— Cel zadania 1 —
Przytocz dosłownie fragment recenzji Range Rovera Evoque zamieszczonej poniżej, obejmujący wszystko od "Utwardzenie Evoque'a to" aż do "z tłumieniem nierówności.".

— Cytowany tekst —

━━━━━━━━━━━━━━━━

Range Rover Evoque powinien szybko się zestarzeć. Tak zwykle bywa z odważnymi projektami o nieklasycznych liniach, którym stylistycznie bliżej do konceptów niż wersji produkcyjnych. Evoque wyrywa się tej regule. Pomógł w tym facelifting, który zafundowano mu na początku ubiegłego roku. Brytyjski SUV wyglądem obiecuje bardzo wiele.
We wnętrzu Range'a masz poczucie obcowania z towarem luksusowym. Skóra i inne wysokiej jakości materiały okalają całą deskę rozdzielczą, boczki drzwi i perfekcyjnie wyprofilowane fotele, na których czujesz się jak na wygodnej sofie. Zaskakująco wygodnie jest też w drugim rzędzie siedzeń - nawet rośli pasażerowie (187 cm) nie będą narzekać na brak miejsca nad głową. Nieco gorzej jest pod względem przestrzeni na nogi, choć o ciasnocie też nie ma tu mowy. To spore zaskoczenie, tym bardziej gdy weźmie się pod uwagę wielkość kufra, który połknie 575 litrów.
Konsola centralna nie jest przeładowana przyciskami, które mogłyby zaburzać harmonię wnętrza. Styliści zostawili na niej tylko niezbędne pokrętła, co przełożyło się nie tylko na wygląd, ale i ergonomię. System multimedialny obsługuje się intuicyjnie, ale reakcja ekranu na dotyk mogłaby być nieco szybsza.
Evoque wyglądem obiecuje sportowe doznania. Z obietnicy wywiązuje się jednak nie w pełni. Co prawda zawieszenie jest twardsze, niż można się tego spodziewać po SUV-ie, a precyzyjny układ kierowniczy pozwala na szybkie pokonywanie zakrętów, ale do poziomu naginającego prawa fizyki Porsche Macana trochę mu brakuje. Jadąc Rangem czujesz, że prowadzisz ważącego 1760 kg SUV-a. Wbrew pozorom znacznie lepiej sprawdza się on w roli praktycznego crossovera (w wersji pięciodrzwiowej), co jest kolejnym sporym zaskoczeniem.
Utwardzenie Evoque'a to wyraz ambicji brytyjskich inżynierów, którzy chcieli uczynić z niego SUV-a ze sportowym zacięciem. Właśnie dlatego mijanie niespodziewanych przeszkód na drodze zanadto nie przechyla karoserii. To jednak udany kompromis, bo bestseller Land Rovera dobrze radzi sobie z tłumieniem nierówności.

━━━━━━━━━━━━━━━━

[Zapisane wiersze]
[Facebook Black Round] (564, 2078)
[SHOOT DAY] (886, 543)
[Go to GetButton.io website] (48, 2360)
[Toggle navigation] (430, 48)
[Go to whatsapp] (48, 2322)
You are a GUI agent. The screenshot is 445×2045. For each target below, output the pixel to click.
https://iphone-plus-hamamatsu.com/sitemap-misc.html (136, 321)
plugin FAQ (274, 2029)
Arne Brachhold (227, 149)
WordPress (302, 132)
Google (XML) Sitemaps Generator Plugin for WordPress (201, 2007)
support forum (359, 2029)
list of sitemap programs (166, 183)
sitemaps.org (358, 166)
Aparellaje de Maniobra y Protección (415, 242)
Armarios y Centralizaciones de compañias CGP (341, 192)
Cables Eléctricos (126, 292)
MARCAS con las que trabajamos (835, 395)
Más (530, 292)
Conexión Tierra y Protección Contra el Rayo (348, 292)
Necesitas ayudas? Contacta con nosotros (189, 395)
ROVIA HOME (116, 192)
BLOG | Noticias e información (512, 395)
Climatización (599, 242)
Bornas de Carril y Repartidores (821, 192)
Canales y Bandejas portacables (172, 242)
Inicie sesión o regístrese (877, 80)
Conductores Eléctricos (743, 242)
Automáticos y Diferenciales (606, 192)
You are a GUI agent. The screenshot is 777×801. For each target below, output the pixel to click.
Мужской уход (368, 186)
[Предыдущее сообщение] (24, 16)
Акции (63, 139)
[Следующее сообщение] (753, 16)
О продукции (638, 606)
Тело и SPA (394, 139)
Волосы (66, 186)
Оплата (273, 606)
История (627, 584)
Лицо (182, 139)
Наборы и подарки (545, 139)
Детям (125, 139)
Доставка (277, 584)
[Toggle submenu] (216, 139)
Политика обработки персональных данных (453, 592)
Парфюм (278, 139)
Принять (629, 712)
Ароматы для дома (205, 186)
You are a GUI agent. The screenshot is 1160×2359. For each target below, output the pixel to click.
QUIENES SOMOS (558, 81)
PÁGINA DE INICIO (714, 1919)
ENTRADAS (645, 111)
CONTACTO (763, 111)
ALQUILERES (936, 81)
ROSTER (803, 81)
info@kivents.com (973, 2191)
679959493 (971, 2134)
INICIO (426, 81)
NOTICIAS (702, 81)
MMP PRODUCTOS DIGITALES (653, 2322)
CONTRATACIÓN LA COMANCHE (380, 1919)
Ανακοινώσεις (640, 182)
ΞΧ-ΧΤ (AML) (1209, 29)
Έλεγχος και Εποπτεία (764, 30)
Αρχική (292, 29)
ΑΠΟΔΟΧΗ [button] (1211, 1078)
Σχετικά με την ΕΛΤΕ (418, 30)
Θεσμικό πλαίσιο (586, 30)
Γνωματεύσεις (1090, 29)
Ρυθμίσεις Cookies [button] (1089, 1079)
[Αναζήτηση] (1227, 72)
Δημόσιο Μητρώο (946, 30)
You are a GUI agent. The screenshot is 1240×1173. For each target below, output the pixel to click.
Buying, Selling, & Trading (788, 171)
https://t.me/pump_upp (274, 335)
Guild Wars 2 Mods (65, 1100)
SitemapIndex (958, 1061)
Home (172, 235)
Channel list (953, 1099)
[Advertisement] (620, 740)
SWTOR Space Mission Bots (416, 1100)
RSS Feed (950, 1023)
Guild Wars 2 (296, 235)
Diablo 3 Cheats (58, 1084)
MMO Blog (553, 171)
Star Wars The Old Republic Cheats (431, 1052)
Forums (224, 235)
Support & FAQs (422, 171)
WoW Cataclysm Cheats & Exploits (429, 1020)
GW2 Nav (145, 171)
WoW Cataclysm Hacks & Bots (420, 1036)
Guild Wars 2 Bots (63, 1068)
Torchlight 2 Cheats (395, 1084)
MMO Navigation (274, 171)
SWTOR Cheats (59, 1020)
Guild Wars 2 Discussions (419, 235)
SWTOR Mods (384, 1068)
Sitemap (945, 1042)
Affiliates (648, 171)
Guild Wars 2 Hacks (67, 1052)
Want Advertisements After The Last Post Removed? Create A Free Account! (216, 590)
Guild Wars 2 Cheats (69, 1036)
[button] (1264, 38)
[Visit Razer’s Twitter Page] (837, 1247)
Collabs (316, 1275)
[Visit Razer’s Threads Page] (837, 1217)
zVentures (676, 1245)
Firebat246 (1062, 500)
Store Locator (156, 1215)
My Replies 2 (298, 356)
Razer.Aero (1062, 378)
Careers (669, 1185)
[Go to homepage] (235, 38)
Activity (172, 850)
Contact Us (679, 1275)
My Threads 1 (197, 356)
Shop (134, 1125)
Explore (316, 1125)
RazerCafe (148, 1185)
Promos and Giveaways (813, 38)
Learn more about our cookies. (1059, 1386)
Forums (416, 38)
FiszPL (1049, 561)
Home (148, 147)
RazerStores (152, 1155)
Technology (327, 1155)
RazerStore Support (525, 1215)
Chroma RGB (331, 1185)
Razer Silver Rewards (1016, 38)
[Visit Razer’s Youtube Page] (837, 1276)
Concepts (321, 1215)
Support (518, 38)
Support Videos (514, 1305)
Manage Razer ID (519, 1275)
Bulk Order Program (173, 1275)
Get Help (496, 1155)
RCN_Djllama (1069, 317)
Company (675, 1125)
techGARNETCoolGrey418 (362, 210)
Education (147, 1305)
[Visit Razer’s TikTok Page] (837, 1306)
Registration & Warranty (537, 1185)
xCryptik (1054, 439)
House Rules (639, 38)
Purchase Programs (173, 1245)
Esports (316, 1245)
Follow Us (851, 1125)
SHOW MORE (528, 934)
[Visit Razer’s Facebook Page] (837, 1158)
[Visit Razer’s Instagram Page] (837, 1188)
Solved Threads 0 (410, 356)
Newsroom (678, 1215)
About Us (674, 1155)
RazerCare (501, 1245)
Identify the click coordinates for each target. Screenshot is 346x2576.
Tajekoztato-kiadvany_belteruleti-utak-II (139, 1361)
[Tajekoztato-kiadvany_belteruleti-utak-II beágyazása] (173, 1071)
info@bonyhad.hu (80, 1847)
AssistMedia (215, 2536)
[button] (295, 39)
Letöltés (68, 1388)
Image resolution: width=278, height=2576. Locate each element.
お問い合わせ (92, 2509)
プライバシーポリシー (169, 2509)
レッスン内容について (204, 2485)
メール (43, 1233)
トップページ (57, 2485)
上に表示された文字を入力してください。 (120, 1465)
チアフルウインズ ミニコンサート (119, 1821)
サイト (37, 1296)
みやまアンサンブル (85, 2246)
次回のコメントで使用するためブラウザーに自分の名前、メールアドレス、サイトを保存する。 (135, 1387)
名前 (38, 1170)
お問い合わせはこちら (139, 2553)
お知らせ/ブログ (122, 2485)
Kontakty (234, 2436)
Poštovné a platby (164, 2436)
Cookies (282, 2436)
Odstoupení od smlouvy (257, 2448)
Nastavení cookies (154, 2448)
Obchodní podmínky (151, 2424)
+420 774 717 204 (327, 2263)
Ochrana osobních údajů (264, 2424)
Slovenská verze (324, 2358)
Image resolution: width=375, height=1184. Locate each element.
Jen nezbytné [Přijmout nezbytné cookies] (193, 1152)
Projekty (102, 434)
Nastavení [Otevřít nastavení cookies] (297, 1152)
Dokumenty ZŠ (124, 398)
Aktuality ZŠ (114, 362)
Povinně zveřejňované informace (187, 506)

━━━━━━━━━━━━━━━━

— Cel zadania 2 —
Przedstaw jako tabelę Markdown z kolumnami Nr i Treść zapisane wiersze powyżej, od wiersza zawierającego "プライバシーポリシー (169, 2509)" aż po wiersz zawierający "Obchodní podmínky (151, 2424)", oba włącznie. W kolumnie Nr podaj numer wiersza, w kolumnie Treść jego zawartość, a puste wiersze pomiń.

— Ostateczna odpowiedź 1 —
Utwardzenie Evoque'a to wyraz ambicji brytyjskich inżynierów, którzy chcieli uczynić z niego SUV-a ze sportowym zacięciem. Właśnie dlatego mijanie niespodziewanych przeszkód na drodze zanadto nie przechyla karoserii. To jednak udany kompromis, bo bestseller Land Rovera dobrze radzi sobie z tłumieniem nierówności.

— Ostateczna odpowiedź 2 —
| Nr | Treść |
|---|---|
| 1 | プライバシーポリシー (169, 2509) |
| 2 | レッスン内容について (204, 2485) |
| 3 | メール (43, 1233) |
| 4 | トップページ (57, 2485) |
| 5 | 上に表示された文字を入力してください。 (120, 1465) |
| 6 | チアフルウインズ ミニコンサート (119, 1821) |
| 7 | サイト (37, 1296) |
| 8 | みやまアンサンブル (85, 2246) |
| 9 | 次回のコメントで使用するためブラウザーに自分の名前、メールアドレス、サイトを保存する。 (135, 1387) |
| 10 | 名前 (38, 1170) |
| 11 | お問い合わせはこちら (139, 2553) |
| 12 | お知らせ/ブログ (122, 2485) |
| 13 | Kontakty (234, 2436) |
| 14 | Poštovné a platby (164, 2436) |
| 15 | Cookies (282, 2436) |
| 16 | Odstoupení od smlouvy (257, 2448) |
| 17 | Nastavení cookies (154, 2448) |
| 18 | Obchodní podmínky (151, 2424) |